TASK ITEM:
Answer these from the article on GPT-5.6 Soul below, one line each:
(a) What score did GPT-5.6 Soul get on Terminal Bench 2.0?
(b) According to OpenAI, about what share of the tokens does Soul on max settings use on ExploitBench?
(c) What is Soul's 50% time horizon point estimate when cheating attempts are counted as failures?

SOURCE DOCUMENT:
▽

GPT-5.6 Soul tops the agentic coding charts while cutting cybersecurity token use to one-third
OpenAI's new model claims the top spot on Terminal Bench 2.0 and, on cybersecurity tasks, matches the prior leader at a fraction of the compute cost.
GPT-5.6 Soul cleared 91.9% on Terminal Bench 2.0, pushing past the previous leader Mythos by nearly four percentage points. That benchmark tests agentic coding ability, and the gap is wide enough to mark a clean handoff at the top of the table.
5.6 Soul on Ultra settings is the new state of the art in agentic coding. It scored 91.9% on Terminal Bench 2.0, beating Mythos by almost four percentage points. Nathaniel Whittemore
The efficiency story on cybersecurity is the other number worth flagging. OpenAI claims that Soul on max settings delivers performance “roughly in line with Mythos” on ExploitBench, a benchmark that tests a model’s ability to autonomously find, code, and execute an exploit, while using “around 1/3 of the tokens.” That is a meaningful cost reduction if the claim holds up, though it comes from OpenAI directly and has not been independently verified.
One methodological wrinkle sits underneath the headline figures. When cheating attempts are counted as failures under standard methodology, Soul’s 50% time horizon point estimate comes in at around 11.3 hours. The number swings dramatically depending on how those attempts are classified, which means the headline performance figures carry a quiet asterisk about how edge cases are scored.

△

MATERIAL SUPPLIED:
▽

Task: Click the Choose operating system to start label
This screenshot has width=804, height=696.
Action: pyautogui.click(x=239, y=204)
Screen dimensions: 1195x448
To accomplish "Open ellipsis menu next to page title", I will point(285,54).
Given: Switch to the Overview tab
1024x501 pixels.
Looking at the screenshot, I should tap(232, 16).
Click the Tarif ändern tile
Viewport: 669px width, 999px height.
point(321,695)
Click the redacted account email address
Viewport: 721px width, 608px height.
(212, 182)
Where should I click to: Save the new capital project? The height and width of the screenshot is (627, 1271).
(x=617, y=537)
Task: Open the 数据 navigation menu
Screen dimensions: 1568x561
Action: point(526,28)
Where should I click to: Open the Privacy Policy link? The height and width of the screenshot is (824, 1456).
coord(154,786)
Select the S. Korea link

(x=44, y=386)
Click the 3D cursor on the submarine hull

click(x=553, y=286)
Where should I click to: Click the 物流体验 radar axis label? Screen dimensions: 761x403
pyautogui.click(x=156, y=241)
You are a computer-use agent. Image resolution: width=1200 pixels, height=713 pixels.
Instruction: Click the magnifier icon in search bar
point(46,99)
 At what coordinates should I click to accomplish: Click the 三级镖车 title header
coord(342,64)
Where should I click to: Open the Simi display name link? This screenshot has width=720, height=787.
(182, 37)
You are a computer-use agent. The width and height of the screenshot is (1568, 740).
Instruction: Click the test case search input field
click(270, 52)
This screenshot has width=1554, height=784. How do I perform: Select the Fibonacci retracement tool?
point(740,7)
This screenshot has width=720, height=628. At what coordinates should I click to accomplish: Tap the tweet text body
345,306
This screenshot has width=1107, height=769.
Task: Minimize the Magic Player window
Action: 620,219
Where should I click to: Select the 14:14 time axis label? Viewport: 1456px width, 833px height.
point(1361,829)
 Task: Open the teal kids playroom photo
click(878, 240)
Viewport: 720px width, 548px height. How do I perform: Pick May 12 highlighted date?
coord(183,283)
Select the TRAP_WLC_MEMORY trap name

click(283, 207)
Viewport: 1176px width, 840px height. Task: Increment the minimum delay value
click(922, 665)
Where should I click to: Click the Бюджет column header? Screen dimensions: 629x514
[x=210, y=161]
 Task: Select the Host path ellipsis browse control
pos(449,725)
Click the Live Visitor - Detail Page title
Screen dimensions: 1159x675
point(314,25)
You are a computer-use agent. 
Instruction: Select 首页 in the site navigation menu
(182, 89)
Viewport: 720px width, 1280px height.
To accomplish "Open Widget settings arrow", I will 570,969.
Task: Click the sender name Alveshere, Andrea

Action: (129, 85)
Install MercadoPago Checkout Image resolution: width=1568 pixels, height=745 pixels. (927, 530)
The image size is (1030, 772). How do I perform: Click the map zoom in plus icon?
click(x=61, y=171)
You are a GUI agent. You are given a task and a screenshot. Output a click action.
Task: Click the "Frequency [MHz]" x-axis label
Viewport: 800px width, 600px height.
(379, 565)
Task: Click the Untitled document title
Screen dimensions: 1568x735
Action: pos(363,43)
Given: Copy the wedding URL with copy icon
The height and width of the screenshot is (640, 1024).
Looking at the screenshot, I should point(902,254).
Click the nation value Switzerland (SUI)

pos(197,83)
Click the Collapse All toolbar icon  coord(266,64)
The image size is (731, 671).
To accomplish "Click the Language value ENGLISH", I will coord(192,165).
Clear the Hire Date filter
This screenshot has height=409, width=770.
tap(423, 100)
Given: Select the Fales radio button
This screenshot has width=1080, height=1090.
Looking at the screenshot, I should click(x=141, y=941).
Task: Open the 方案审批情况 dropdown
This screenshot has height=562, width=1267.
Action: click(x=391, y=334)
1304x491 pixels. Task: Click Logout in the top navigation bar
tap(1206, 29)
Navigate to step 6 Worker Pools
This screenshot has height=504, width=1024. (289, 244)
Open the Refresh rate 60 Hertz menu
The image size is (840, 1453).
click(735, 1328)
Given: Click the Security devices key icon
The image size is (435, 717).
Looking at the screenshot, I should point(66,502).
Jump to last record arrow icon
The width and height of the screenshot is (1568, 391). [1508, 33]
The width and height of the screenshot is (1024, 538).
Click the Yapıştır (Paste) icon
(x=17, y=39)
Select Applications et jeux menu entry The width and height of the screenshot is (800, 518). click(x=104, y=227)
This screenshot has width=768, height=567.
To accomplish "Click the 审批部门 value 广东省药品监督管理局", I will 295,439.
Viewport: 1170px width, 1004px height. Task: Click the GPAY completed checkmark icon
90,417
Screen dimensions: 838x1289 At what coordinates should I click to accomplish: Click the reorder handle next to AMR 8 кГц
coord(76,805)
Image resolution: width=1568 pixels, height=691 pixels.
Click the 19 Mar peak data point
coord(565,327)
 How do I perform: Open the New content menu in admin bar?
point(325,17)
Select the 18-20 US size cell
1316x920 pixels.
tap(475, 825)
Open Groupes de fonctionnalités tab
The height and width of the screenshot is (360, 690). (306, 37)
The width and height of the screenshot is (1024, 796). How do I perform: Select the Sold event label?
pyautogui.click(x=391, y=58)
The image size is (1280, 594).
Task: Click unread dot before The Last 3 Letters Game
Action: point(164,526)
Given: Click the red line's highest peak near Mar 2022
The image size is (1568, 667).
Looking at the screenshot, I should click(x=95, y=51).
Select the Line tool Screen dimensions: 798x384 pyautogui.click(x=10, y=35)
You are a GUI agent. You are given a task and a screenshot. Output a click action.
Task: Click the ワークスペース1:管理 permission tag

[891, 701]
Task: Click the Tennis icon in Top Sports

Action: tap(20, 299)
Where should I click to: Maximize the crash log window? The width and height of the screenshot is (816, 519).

△

ANSWER BOX:
(a) 91.9%
(b) Around 1/3 of the tokens
(c) Around 11.3 hours